(提示文):
..............................

坂本勇人も取り入れているロングティーの効果と目的は?/元ソフトバンク・柴原洋に聞く

 

読者からの質問にプロフェッショナルが答える「ベースボールゼミナール」。今回は打撃編。回答者は現役時代に巧打の選手として活躍した、元ソフトバンク柴原洋氏だ。

Q.2020年に通算2000安打を記録した巨人の坂本勇人選手が、バッティングの調子を確認するために時折ロングティーを取り入れているということを聞きました。どういうことでしょうか。また、ロングティー(練習)にはどんな効果が期待できますか。(宮崎県・14歳)



A.タイミングの確認です。タイミングが合っていないと飛距離が出ず、打球の角度が悪く、変な変化もします

 われわれがロングティーを行う際に考えることは、タイミングの確認です。しっかりと踏み込むこと、バットの出し方、インパクトのポイントがちゃんと合わないと、ボールは飛んでくれません。ロングティーは良い角度で打球が飛び出していくこと、良いラインで打つことが大切で、何より飛距離がチェックポイントとなります。飛距離が出なかったり、思ったような打球が出なかったり、変な変化をしてしまうような場合、これらのどれか(もっと細かくチェックポイントはありますが)、もしくはすべてが狂っている可能性がありますので、確認を行いながら打っていきます。ここでそれらのタイミングを修正したのち、実際のピッチャーのボールを打ち、試合に入っていきます。

 タイミングが合っていないことは、試合をしていれば自分で気づくものです。そういう場合、ティー打撃でトスを上げてもらった、そのボールに対しても合わないことが多く、そうなれば踏み込みを修正していきます。ほかにも繰り返しロングティーをやることでボールの下を打ち過ぎているとか、思っている以上にたたく意識が強くなっているとか、いろいろ気づくことができるので、アマチュアの選手にもおススメの練習です。スペースと、ボールと、パートナーさえいればできる練習なので、プロだから、アマチュアだからというのはありません。今ならスマホで動画を撮って、確認するのもいいと思いますよ。ティーバッティングだとネットが近いところにあり、打球のライン、変化が見えないので、ロングティーのほうがいいと思います。

..............................

(与えられた項目):
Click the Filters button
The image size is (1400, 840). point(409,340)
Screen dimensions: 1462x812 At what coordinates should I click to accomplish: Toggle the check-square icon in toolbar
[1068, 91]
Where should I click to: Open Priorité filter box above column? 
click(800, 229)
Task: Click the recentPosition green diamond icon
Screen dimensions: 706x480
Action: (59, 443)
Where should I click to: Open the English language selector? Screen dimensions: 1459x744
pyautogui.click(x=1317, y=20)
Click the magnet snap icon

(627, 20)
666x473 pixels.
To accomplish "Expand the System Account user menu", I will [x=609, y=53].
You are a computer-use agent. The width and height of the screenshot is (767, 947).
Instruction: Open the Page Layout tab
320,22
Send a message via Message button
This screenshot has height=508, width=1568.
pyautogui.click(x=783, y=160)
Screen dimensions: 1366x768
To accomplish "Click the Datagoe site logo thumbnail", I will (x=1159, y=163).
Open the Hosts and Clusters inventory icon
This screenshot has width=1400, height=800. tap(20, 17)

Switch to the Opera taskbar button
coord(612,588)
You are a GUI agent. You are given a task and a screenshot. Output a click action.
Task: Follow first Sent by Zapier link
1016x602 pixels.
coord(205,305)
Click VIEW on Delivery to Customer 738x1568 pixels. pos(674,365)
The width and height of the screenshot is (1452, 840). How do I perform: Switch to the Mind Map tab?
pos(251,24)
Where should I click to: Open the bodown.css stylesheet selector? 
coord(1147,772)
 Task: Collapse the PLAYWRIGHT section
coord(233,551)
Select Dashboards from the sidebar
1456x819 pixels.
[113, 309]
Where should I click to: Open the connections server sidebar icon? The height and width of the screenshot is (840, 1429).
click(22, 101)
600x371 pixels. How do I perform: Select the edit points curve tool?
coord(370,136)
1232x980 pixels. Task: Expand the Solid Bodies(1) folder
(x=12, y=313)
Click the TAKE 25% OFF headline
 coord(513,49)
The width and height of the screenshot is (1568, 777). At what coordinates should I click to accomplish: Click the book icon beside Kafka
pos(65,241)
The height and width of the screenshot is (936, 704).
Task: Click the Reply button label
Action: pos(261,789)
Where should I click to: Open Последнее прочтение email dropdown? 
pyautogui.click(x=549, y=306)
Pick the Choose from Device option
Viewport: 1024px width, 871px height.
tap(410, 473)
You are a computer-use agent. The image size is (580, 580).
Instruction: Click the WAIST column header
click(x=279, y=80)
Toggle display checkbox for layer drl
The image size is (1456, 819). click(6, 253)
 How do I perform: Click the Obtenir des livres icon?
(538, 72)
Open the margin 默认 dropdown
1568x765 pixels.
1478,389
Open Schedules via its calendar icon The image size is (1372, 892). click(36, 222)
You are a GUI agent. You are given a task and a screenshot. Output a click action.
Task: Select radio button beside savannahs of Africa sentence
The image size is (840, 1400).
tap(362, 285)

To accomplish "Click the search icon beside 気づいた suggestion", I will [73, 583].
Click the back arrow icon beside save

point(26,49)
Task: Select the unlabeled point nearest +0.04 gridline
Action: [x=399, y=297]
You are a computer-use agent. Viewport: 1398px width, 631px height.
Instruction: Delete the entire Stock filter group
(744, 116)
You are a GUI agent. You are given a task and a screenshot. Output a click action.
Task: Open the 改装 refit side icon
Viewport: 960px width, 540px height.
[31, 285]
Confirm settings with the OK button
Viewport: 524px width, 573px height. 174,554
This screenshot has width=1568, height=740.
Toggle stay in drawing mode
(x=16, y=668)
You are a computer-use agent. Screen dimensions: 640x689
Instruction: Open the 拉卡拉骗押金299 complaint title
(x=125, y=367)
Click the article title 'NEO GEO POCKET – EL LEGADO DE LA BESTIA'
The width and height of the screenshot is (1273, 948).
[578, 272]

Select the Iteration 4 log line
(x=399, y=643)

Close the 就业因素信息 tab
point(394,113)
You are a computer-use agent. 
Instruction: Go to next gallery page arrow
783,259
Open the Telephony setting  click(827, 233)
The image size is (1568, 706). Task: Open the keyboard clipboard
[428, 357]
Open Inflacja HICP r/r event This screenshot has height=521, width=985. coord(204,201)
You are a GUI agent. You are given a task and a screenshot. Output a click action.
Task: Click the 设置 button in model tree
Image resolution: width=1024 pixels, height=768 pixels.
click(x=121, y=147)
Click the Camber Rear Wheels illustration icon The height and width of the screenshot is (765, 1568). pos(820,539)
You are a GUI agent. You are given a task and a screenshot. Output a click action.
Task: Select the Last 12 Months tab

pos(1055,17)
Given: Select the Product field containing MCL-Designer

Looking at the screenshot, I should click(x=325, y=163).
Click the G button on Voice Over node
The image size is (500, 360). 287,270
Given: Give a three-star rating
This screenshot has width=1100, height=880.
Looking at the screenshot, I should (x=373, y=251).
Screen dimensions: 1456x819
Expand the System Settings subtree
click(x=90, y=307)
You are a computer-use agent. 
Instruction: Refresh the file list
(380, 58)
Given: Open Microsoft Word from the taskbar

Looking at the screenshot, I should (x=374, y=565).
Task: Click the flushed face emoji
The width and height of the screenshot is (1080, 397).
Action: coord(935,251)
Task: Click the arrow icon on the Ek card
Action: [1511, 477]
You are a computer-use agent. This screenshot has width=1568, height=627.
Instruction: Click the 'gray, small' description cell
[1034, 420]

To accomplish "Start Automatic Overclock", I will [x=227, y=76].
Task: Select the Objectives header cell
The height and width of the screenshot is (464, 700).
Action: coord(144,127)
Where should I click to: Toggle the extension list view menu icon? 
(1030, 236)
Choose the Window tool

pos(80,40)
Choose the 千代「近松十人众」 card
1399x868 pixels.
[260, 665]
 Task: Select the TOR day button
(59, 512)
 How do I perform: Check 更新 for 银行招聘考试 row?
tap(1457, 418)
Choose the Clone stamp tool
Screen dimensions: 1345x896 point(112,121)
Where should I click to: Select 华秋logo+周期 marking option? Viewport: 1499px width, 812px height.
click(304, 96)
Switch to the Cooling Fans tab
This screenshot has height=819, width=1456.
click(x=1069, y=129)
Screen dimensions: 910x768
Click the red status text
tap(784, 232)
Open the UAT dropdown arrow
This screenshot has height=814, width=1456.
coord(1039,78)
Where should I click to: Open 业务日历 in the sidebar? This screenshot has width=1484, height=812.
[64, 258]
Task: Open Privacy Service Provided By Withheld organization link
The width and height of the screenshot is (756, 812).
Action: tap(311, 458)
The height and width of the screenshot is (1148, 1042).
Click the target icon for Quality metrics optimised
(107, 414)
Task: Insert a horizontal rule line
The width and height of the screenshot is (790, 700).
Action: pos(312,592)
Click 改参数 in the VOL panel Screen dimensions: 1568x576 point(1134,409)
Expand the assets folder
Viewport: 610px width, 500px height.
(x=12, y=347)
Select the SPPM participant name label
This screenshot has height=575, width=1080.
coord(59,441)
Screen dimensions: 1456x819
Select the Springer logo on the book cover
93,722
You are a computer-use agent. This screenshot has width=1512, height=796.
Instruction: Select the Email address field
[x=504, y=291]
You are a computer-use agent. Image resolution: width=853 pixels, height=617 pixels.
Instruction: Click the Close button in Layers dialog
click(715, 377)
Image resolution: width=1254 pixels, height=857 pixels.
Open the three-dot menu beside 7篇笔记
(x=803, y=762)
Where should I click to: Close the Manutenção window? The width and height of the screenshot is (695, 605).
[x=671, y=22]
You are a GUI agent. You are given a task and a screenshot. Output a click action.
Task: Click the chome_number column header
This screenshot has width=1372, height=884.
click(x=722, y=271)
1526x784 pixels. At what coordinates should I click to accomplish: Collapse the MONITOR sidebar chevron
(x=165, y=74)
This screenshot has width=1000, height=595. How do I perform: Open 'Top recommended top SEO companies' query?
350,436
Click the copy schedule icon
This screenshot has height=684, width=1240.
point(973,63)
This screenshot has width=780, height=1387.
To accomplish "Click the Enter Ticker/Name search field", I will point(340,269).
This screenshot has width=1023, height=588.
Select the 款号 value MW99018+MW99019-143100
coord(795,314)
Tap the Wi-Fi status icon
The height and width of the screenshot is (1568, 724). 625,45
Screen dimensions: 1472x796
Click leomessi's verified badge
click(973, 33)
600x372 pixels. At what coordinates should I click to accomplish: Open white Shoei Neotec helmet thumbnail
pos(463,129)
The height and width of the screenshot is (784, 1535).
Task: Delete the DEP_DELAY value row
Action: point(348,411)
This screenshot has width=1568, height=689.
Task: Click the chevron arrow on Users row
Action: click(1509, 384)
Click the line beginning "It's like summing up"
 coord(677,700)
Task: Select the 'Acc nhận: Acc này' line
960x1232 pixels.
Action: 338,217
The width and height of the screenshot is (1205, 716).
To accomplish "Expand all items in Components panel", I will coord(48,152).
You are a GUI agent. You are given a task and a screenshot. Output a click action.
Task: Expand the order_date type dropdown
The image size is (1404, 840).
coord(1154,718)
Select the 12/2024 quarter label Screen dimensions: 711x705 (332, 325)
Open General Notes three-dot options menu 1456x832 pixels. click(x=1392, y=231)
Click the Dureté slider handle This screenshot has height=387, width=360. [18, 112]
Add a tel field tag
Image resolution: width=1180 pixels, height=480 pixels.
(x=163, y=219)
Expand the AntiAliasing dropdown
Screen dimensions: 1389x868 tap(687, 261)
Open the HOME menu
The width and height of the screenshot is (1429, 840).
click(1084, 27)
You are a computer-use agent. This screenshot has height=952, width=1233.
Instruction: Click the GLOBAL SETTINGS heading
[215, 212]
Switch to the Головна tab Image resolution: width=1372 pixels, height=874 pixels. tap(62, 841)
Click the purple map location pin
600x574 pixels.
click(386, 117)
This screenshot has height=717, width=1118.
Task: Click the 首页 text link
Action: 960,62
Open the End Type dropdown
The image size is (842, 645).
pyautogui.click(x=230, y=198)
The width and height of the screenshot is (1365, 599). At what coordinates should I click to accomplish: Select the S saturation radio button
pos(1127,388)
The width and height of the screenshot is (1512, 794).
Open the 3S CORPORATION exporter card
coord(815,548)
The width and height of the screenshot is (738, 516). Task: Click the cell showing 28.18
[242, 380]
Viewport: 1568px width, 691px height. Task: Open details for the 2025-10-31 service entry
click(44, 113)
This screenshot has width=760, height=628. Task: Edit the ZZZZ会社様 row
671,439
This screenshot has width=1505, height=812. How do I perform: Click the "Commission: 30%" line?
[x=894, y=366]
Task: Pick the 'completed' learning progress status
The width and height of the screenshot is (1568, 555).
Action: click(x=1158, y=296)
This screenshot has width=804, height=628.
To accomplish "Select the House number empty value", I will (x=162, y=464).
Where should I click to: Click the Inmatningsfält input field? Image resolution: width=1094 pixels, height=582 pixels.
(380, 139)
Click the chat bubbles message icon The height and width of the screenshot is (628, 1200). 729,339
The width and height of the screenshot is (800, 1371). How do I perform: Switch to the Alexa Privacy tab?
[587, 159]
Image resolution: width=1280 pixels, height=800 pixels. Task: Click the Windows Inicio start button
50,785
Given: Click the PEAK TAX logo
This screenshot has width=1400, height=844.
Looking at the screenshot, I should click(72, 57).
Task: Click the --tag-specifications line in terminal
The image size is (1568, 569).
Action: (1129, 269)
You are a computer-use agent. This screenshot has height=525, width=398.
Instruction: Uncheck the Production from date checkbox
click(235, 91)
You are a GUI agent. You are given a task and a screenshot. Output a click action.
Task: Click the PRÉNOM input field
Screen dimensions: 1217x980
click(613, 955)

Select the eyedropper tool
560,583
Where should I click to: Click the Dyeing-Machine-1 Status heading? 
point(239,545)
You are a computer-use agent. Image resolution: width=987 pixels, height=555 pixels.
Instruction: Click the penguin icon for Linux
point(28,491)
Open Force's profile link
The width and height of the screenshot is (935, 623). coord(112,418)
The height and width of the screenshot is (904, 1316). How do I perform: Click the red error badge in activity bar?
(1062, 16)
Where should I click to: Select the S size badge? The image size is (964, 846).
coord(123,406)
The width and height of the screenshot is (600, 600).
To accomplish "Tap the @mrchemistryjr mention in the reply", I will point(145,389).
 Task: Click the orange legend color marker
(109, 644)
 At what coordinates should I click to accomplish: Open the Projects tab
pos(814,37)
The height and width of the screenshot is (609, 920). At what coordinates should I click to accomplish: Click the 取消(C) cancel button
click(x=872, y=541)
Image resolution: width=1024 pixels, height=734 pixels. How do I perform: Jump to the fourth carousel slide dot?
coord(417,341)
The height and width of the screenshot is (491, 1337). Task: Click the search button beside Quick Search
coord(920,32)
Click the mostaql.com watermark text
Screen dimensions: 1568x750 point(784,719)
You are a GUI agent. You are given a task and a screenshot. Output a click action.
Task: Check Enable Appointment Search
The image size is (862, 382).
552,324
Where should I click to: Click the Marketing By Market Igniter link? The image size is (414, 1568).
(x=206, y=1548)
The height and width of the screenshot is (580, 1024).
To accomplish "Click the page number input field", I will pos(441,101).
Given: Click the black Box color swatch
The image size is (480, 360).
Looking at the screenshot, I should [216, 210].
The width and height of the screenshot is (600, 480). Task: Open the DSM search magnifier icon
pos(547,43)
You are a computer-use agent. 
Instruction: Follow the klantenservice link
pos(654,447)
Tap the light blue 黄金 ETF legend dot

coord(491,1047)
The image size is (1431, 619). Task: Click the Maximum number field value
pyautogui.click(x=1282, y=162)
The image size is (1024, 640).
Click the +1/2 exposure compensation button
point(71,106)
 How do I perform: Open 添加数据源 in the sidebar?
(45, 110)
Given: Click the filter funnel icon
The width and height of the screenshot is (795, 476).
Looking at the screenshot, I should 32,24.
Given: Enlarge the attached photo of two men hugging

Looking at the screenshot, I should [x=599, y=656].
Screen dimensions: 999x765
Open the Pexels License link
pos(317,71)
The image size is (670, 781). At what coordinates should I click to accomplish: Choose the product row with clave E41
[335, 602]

..............................

(指示 1): ロングティーの記事で、ボールが飛ぶためにちゃんと合っていなければならないと述べられているものをすべて挙げてください。
(指示 2): ロングティーの記事の続きを書いてください。

(出力 1):
- しっかりと踏み込むこと
- バットの出し方
- インパクトのポイント

(出力 2):
イラスト=横山英史


 また、143試合の長丁場を戦っていくと、どうしてもヒット(結果)を欲しがるあまり、スイングが小さくなることがあります。試合の中では、変化球にうまく対応して逆方向にシングルヒットは100点ですが、これを繰り返していくと、次第に引っ張ることができなくなってしまいます。その修正方法としてのロングティーという側面もあると思います。やはり、スイングが小さくなっては飛距離は出ませんので、体を大きく使い、正しいフォームを取り戻していきます。

 私はこれを体の解放などと呼んでいましたが、坂本選手の練習を見ていると、タイミングの確認、体の解放と、どちらのパターンもあるように思います。

●柴原洋(しばはら・ひろし)
1974年5月23日生まれ。福岡県出身。北九州高から九州共立大を経て97年ドラフト3位でダイエー(現ソフトバンク)入団。11年現役引退。現役生活15年の通算成績は1452試合出場、打率.282、54本塁打、463打点、85盗塁。